For a second he longed to pull
horse and captor with one wrench over the brink to the kindly gulf where
all was quiet.
The bitterest ill-humour possessed this meekest of men. Normally he
would have been afraid, for he was an imaginative being who feared
horrors and had little relish for them. But there is a certain perfect
bad temper which casteth out fear, and this held him in its grip. He
cursed the mountain solitude and he cursed the Bada-Mawidi with awful
directness. Then he chose silence as the easier part, and trudged like
a stolid criminal till, half in a daze of weariness and sleep, he found
that the cavalcade had halted.
The place was the edge of a little tableland where in a hollow among
rocks lay a collection of mud-walled huts. A fire, in spite of the damp
weather, blazed cheerfully in the midst of the clearing.

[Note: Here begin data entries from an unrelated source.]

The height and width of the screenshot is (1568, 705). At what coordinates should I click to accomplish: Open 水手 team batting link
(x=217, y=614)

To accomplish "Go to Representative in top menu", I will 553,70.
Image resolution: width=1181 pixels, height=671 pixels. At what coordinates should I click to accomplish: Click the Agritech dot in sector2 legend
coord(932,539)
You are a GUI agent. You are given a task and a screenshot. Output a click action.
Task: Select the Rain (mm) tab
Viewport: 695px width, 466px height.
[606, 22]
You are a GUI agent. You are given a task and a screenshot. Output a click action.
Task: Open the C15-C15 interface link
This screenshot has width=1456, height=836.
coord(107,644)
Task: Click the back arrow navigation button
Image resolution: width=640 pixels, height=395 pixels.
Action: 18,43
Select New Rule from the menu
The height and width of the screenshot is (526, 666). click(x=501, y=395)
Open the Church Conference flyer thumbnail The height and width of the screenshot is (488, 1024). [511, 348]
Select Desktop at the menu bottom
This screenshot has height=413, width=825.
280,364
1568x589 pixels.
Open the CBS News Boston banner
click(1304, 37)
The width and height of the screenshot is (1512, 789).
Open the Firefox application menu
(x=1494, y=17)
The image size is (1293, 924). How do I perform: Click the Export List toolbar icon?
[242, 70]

There was
commotion in the huts, every door was opened, and evil-smelling people
poured forth with cries and questions. The leader of the newly arrived
party bowed himself before a short, square man whom we have met before,
and spoke something in his ear. Fazir Khan looked up sharply at Lewis,
then laughed, and spoke something to his men in his own tongue.
Lewis comprehended barely a few words of Chil, the Bada tongue, and he
knew little of the frontier speeches. But to his amazement the chief
addressed him in tolerable, if halting, English.